Baluken: Cezaevinde en temel haklar dahi ihlal ediliyor

Baluken: Cezaevinde en temel haklar dahi ihlal ediliyor

BDP Grup Başkanvekili İdris Baluken, cezaevlerinde yaşanan sorunların giderek arttığına ve neredeyse çözümsüz bir hal aldığına dikkat çekti.  Cezaevlerindeki tutsakların son çare olarak açlık grevleri ile çeşitli yöntemlerle canlarını ortaya koyduklarını da kaydeden Baluken, bu sistemin tartışılarak gerekli çözümlerin tespiti amacı ile meclis araştırması açılmasını talep etti.

Devletin alacağı tedbirler ile tutuklu ve hükümlülerin fiziksel ve ruhsal koşullarının en iyi şekilde salamakla yükümlü olduğuna dikkat çeken Baluken, “Hükümet cezaevlerini adeta ölüm kuyularına dönüştürmüş durumdadır. Bu itibarla, cezaevlerindeki sorunların tespiti ve çözümüne dair hassasiyete binaen meclis araştırması talep etmek gerekmiştir” dedi.

Cezaevlerindeki sorunların başında, cezaevindeki sayının kapasitenin oldukça üzerinde oluşu ile başladığını vurgulayan Baluken, “Adalet Bakanlığı’nın resmi verilerine göre son on yılda hükümlü sayısı 229 kat, tutuklu sayısı da 129 kat artmıştır.

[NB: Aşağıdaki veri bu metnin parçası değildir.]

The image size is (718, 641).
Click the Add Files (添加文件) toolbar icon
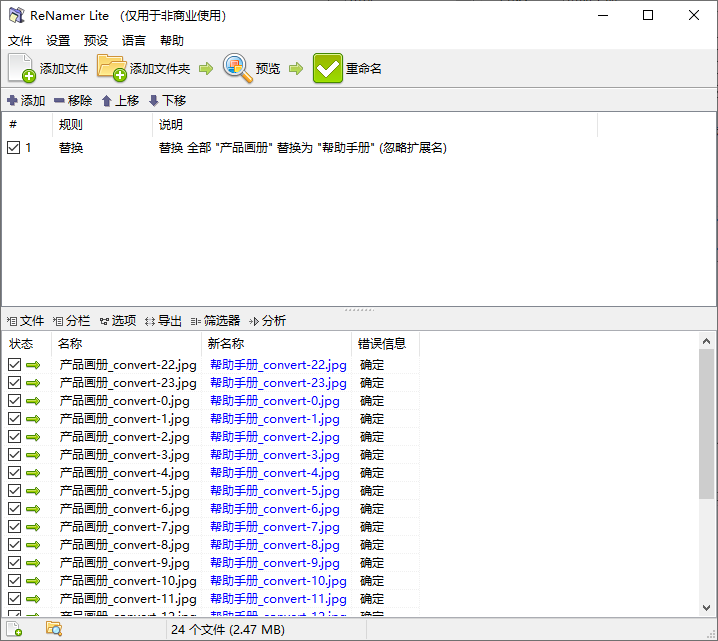tap(23, 68)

Hükümlü çocuk sayısında ise, on yıl içinde 130 kişilik bir azalma olurken tutuklu çocuk sayısında 90 kişilik bir artış olmuştur. Yine bu verilere göre 80 yaş üzeri 109 kişi cezaevindedir. Cezaevlerinin en kanayan yarası hasta tutukluların durum olup onların sayısı da 413’dür. Yaşamsal açıdan durumu kritik hasta tutuklu sayısı ise 255’tir. Yine bu verilere göre, toplam ceza infaz kurumu sayısı 369, toplam kapasite ise 110.740’dır. Cezaevlerinde kalan tutuklu ve hükümlü sayısı ise Şubat 2012 tarihi itibariyle 130.617 kişidir” dedi.

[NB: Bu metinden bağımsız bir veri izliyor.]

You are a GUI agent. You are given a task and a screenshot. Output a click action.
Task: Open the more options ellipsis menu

Cezaevlerine ayrılan bütçenin kişilerin temel ihtiyaçlarının karşılanması için değil, yeni cezaevlerinin yapımı için harcandığını da belirten Baluken cezaevlerinden her gün gruplarına ve milletvekillerine hak ihlallerinin yaşandığına dair onlarca mektup geldiğini de kaydetti. Baluken hak ihlallerini şöyle sıraladı:

-Ancak en temel insan hakkı olan beslenme hakkının dahi cezaevlerinde ihlal edildiği, hasta mahpuslara diyetlerine uygun yiyecek verilmediği gözlemlerimiz arasındadır.

-Ancak mahpusların temizliğini sağlayacak koşulların sağlanmadığı ve su ihtiyacının giderilmediği, hatta arsenikli su verildiği gözlenmiştir.

-Bu olumsuzluklar, tutuklu ve hükümlülerin sağlık sorunlarını da gündemde tutmaktadır.

-Cezaevi idareleri hükümlünün kişiliğini geliştirecek, yeni beceriler edinmesini sağlayacak sosyal amaçlı faaliyetler düzenlemekle yükümlü olup  yasaca güvence alınmış bu hak yok sayılmaktadır.

-Cezaevi içi sohbet ve görüş hakkı gasp edilmektedir.

-Ziyaretçi ve görüş hakkı bireyin en temel haklarındandır. Ancak mahpusların uzak cezaevlerine sürgün edilmeleri neticesinde ekonomik yetersizliklerden ötürü aileler ziyarete gelememekte, ya da idarenin görüş günlerini keyfi biçimde değiştirmesi nedeniyle mahpuslar ile aileler bu haktan mahrum kalmaktadırlar.

-Haberleşme ve iletişim hakkı da cezaevlerinin keyfi uygulamalarından nasibini almıştır. Yine Süreli ya da süresiz yayınlardan yararlanma hakkı idarenin keyfi uygulamalarına kurban edilmektedir.

-Uygun fiziki koşulların sağlanmamakta, oda ve yatak sayıları yetersiz olup, yine cezaevi yönetiminin yatakları mahpuslara para karşılığı sattığı mahpusların şikâyetleri arasında yer almaktadır. Hijyen koşulları ise olumsuz olup hastalıklara davetiye çıkarır niteliktedir.

-Hükümlünün muayene ve tedavi hakkının ihlal edildiği, mahpusların adeta ölüme gönderildiği bir başka olumsuz haldir. Mahpusların pek çoğu sürekli tedavi gerektiren ve ölümcül sonuçlara yol açabilecek hastalıklara yakalanmış durumdadır.